La sua bocca era un invito profumato ed allettante e quando fummo in prossimità dell’argine del bosco non resistetti più. La baciai e la notte parve riversarsi su di me attraverso quelle labbra ed accendermi un desiderio ancor più grande. La strinsi a me e spingendola contro un tronco infilai la mano sotto il vestito e la feci scorrere sul suo fianco. La baciai con più fervore e i nostri corpi si appiccicarono. La mia passione era accecante, le strappai la veste di dosso e mi abbassai i pantaloni, gioendo poi delle sue incantevoli forme la trascinai sotto un cespuglio senza mai smettere di baciarle il collo o le labbra. La sentivo ansimare sotto di me, e questo mi spinse a far di più. La volevo, la volevo tutta. Così entrai dentro di lei e non riuscii a trattenere un grido di piacere. Fu la cosa più bella e sbagliata che avessi mai fatto. Nello stesso attimo fui scaraventato sul duro tronco di un albero e sbattei la testa. Provai un dolore atroce in tutte le ossa, come se me le stessero rompendo in tanti piccoli pezzi e la mia testa cominciò a girare. Pensai che mi stesse per scoppiare da quanto male mi faceva. Poi mi si annebbiò la vista finché tutto non divenne buio.
Quando riaprii gli occhi, non riuscivo a muovermi. Misi a fuoco ciò che mi circondava e le sagome di fronte a me. C’era un uomo grosso e alto che indossava un lungo mantello blu ed aveva una barba ispida e grigia che gli conferiva un aspetto austero. I suoi occhi erano piccoli e del colore dei ghiacci, così freddi e severi che non avevo il coraggio di guardarli due volte. Sopra di essi due grosse sopracciglia li sovrastavano. Accanto a lui c’era la fata, coperta totalmente dallo stesso mantello blu. Sulla sua guancia destra brillava una lacrima.

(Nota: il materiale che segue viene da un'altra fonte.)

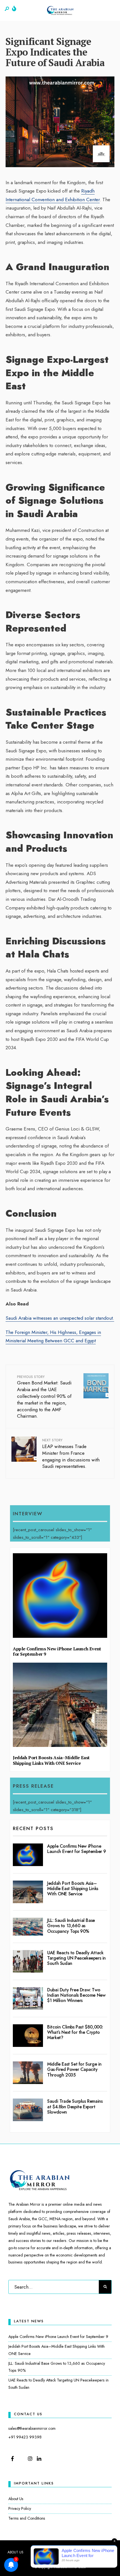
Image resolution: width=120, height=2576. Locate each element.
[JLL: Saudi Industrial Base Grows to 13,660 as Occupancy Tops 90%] (28, 1927)
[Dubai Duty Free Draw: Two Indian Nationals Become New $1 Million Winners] (28, 1998)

– Tu, villano! Hai osato profanare una delle mie indifese figlie! Povere, perché non hanno la parola e sono pure come gli angeli, tanto che non conoscono il male e non sanno proteggersi da esso o da ciò che ne deriva. Ora per questo grave atto, dovrai subire le conseguenze della mia ira. Non potrai più muovere passo di danza o compiere alcuna piroetta e nemmeno più provare ciò che significa correre a piedi nudi tra i campi. Dalla vita in giù fino alle punte dei piedi non sentirai di avere carne e non potrai più muovere muscolo. Poiché tu dopo aver ricevuto il dono della danza da mia figlia, l’hai usurpata. Hai offeso la donatrice!- il suono della voce dell’uomo imperiosa e irata, mi fece rabbrividire. Quello che aveva detto echeggiava ancora nella mia testa, ma mi ci volle qualche secondo per capirlo. Fui preso dall’orrore. Non potevo più camminare.
Prima che potessi protestare o dire qualsiasi altra cosa padre e figlia erano già scomparsi, lasciandomi solo nel mio tormento. Chi mi avrebbe trovato in mezzo al bosco? Come avrei fatto a sopravvivere senza cibo e acqua? Non mi volli rispondere per paura che ciò che avrei risposto si sarebbe avverato. Ma già sapevo che sarei morto.